UTF-8, Identifiers and dealing with Strings in Ada

Interesting. If a I add pragma Wide_Character_Encoding ( UTF8 );, then I get the same error. Note that in my example there was no pragma present. Also if -gnatW8 is present or when I add a BOM, then I get the error message. There is also -gnatiw, but I does not seem to make a difference.

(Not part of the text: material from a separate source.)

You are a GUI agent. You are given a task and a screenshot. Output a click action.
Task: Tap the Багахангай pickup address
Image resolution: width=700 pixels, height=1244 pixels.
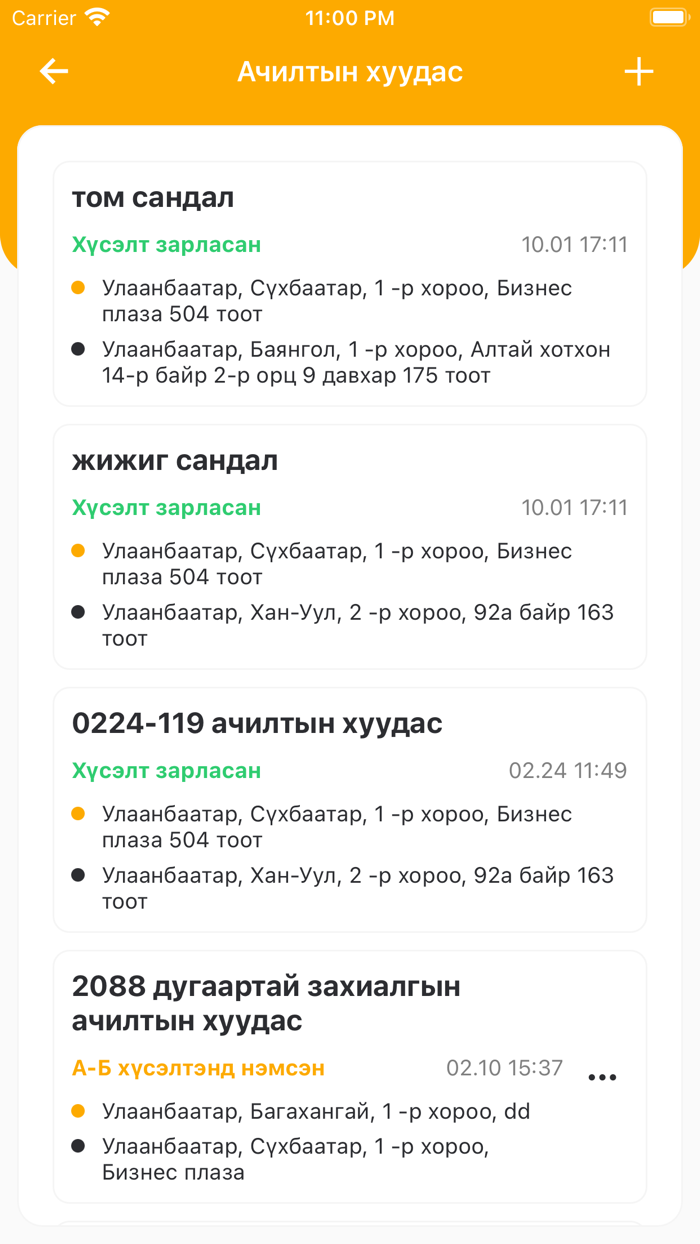316,1111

See also Character Set Control - GNAT User's Guide and UTF-8 encoding in GNAT | ada-lang.io, an Ada community site and the recent discussion about Unicode strings

So if gnat is not aware that the input is UTF-8 and therefore also not that there is something like code points, it will treat UTF-8 strings “literally”, so using as many bytes as the source file has for the string. When you tell gnat to “detect” UTF-8 encoded code points, it will reject to store UTF-8 code points into String. Instead if you use:

pragma Wide_Character_Encoding ( UTF8 );
with Ada.Wide_Text_IO; use Ada.Wide_Text_IO;
procedure Main is
begin
  Put_Line("こんにちは");
end Main;

It compiles and outputs UTF-8 encoded strings (not UTF-16, as you might expect)!

./main | hexdump
0000000 81e3 e393 9382 81e3 e3ab a181 81e3 0aaf
``